▸ **Objet de l'exercice**: Recopiez à l'identique les lignes situées entre celle qui contient "Open the Help" et celle qui contient "point(396,125)", ces deux lignes incluses.

▸ **Données de l'exercice**:
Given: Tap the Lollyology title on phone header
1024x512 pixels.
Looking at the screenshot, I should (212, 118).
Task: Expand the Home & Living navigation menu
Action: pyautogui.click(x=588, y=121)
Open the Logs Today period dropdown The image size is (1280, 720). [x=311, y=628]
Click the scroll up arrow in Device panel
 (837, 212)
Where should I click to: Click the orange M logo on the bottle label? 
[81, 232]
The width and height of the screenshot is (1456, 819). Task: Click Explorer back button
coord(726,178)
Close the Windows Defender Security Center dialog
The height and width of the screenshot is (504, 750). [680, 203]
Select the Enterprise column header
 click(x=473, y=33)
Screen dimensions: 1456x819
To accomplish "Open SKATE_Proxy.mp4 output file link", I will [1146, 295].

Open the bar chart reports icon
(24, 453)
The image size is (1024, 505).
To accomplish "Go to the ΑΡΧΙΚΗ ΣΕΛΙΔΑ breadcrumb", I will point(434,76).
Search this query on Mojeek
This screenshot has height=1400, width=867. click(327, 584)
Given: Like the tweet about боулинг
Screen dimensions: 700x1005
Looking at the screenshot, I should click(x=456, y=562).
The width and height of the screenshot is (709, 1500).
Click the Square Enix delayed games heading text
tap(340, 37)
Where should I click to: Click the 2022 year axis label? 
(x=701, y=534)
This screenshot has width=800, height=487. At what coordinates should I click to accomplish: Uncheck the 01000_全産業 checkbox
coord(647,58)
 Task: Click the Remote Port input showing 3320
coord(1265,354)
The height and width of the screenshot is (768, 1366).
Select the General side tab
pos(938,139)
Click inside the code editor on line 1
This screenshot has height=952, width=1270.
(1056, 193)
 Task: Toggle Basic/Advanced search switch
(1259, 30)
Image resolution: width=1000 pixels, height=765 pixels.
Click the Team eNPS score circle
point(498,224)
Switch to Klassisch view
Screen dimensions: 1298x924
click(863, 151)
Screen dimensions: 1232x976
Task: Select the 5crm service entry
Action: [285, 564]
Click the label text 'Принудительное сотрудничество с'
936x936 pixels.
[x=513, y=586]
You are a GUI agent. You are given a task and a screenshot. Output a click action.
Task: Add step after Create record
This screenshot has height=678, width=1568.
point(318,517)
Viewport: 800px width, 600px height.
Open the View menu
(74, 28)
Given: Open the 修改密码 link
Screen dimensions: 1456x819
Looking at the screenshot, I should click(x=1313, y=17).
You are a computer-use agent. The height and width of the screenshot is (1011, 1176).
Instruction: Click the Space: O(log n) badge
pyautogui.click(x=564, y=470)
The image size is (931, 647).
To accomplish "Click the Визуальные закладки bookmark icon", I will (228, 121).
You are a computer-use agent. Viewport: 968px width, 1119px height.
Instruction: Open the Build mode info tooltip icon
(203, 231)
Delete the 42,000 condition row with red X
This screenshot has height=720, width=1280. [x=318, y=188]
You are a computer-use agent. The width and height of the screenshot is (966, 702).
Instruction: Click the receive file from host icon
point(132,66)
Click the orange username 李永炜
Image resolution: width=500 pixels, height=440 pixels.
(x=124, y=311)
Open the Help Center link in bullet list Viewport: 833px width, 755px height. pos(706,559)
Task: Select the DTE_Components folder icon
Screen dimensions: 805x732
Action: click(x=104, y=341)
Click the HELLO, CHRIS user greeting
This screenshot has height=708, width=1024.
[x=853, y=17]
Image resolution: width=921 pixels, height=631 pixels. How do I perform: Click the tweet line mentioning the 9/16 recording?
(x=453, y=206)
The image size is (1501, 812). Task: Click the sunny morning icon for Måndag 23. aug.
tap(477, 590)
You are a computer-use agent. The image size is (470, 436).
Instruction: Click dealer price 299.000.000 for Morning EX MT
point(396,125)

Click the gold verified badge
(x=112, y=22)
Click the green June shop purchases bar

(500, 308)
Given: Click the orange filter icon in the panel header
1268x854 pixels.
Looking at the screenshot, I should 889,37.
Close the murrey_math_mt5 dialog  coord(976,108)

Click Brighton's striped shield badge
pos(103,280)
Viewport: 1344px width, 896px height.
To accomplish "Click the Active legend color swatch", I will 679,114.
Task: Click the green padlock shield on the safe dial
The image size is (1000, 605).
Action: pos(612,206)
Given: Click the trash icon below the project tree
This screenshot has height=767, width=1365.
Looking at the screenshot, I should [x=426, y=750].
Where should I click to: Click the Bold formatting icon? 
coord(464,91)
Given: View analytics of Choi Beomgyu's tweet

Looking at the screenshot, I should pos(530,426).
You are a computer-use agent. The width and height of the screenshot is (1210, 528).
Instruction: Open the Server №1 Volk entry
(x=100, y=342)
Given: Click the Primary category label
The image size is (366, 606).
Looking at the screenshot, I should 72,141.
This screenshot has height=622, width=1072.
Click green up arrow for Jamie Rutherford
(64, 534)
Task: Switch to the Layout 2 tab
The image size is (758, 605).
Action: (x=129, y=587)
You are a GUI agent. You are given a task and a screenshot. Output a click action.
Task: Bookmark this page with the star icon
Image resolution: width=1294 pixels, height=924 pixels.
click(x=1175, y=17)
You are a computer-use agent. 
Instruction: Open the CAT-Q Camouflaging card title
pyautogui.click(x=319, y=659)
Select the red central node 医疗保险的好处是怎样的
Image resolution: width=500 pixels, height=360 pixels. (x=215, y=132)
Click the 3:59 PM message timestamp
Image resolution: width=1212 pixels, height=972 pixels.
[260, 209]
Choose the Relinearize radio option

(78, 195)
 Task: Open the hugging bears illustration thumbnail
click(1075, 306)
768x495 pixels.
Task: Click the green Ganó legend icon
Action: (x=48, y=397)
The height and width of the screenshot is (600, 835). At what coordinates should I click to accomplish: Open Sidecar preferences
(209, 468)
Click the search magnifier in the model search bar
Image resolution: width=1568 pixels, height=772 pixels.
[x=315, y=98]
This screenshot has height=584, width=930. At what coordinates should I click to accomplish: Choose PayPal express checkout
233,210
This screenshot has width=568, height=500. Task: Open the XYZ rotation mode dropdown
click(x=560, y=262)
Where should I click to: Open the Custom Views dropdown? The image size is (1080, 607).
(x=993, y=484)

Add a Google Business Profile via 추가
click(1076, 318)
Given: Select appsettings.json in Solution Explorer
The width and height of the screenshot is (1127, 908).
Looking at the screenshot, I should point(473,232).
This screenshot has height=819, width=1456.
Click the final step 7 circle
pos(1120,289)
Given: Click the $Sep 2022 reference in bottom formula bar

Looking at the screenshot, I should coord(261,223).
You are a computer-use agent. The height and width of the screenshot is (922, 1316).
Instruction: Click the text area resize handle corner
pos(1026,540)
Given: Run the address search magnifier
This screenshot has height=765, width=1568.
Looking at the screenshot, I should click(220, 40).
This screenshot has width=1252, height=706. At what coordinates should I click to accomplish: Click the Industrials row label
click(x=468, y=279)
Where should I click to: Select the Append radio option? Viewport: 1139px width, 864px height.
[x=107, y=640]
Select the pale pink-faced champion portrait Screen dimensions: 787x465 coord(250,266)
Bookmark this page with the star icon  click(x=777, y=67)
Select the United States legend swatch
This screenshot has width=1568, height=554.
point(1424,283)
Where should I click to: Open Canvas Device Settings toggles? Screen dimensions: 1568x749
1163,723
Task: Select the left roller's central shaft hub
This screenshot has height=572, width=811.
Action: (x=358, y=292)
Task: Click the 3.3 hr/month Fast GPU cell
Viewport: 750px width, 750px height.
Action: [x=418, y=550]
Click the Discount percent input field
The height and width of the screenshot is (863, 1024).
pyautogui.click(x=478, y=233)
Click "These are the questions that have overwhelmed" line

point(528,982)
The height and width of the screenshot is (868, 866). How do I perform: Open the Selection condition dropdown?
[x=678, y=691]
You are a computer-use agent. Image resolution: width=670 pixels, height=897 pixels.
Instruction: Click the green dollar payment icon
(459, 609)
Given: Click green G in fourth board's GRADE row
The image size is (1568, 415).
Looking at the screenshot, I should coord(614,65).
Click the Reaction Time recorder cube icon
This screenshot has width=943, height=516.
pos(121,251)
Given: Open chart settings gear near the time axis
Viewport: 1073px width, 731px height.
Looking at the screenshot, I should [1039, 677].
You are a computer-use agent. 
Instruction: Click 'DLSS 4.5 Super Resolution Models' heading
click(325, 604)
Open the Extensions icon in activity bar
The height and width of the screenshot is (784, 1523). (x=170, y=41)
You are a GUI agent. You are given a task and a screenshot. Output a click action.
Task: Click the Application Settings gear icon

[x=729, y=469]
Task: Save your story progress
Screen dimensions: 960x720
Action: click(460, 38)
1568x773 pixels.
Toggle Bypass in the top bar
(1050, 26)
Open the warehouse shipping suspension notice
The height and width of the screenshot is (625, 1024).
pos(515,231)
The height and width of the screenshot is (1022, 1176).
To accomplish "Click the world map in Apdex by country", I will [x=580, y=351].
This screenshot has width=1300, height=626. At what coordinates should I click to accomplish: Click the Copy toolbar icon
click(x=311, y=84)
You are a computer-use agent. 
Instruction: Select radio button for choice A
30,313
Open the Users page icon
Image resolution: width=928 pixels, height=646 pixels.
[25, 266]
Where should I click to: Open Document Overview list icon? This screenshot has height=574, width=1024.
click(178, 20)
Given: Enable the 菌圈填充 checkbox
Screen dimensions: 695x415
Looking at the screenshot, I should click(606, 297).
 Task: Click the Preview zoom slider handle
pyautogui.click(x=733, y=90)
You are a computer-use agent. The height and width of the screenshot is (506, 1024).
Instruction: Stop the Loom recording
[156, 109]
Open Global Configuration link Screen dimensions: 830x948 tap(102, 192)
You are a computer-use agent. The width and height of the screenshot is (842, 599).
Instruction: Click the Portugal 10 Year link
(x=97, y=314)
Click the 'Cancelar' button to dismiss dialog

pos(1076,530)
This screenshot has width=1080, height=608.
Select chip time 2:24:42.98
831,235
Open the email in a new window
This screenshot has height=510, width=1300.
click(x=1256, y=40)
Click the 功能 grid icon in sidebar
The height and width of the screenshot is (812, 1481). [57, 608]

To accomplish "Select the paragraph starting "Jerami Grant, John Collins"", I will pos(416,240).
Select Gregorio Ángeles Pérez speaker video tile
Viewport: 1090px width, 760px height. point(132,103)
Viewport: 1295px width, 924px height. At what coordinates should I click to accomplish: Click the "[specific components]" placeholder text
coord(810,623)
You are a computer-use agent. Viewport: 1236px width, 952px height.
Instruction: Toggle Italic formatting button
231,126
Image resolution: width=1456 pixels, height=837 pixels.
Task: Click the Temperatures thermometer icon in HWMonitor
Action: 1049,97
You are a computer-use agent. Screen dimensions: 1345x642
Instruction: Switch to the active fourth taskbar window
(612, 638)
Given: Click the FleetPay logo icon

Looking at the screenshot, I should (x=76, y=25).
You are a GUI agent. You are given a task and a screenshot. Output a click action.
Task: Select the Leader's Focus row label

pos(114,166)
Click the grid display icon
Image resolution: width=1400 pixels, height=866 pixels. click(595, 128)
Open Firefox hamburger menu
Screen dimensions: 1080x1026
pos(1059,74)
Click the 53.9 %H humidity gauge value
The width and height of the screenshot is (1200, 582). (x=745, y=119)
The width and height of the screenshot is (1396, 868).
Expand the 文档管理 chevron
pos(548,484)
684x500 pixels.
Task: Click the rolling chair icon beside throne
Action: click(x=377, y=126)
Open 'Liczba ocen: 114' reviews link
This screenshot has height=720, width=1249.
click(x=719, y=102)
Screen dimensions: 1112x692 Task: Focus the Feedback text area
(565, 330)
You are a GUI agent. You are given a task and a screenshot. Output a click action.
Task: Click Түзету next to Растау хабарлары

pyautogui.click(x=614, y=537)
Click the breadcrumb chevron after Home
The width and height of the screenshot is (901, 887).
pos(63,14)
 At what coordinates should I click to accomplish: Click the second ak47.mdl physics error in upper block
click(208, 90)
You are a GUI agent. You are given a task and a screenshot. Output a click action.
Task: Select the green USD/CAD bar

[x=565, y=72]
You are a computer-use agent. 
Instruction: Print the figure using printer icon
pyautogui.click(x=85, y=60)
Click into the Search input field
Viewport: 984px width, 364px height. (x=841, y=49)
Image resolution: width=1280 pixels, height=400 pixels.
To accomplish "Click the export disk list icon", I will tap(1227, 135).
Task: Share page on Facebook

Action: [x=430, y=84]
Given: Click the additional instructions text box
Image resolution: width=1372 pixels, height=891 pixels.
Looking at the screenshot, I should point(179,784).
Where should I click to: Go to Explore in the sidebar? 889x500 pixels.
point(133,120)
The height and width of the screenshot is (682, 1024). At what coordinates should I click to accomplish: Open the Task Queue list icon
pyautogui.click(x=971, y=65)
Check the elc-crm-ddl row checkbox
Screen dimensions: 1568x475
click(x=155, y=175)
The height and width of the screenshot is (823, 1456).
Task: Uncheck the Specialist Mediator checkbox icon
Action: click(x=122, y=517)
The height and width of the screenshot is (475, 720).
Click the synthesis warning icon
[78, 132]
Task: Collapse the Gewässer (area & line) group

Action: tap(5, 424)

▸ **Réponse complète**:
Open the Help Center link in bullet list Viewport: 833px width, 755px height. pos(706,559)
Task: Select the DTE_Components folder icon
Screen dimensions: 805x732
Action: click(x=104, y=341)
Click the HELLO, CHRIS user greeting
This screenshot has height=708, width=1024.
[x=853, y=17]
Image resolution: width=921 pixels, height=631 pixels. How do I perform: Click the tweet line mentioning the 9/16 recording?
(x=453, y=206)
The image size is (1501, 812). Task: Click the sunny morning icon for Måndag 23. aug.
tap(477, 590)
You are a computer-use agent. The image size is (470, 436).
Instruction: Click dealer price 299.000.000 for Morning EX MT
point(396,125)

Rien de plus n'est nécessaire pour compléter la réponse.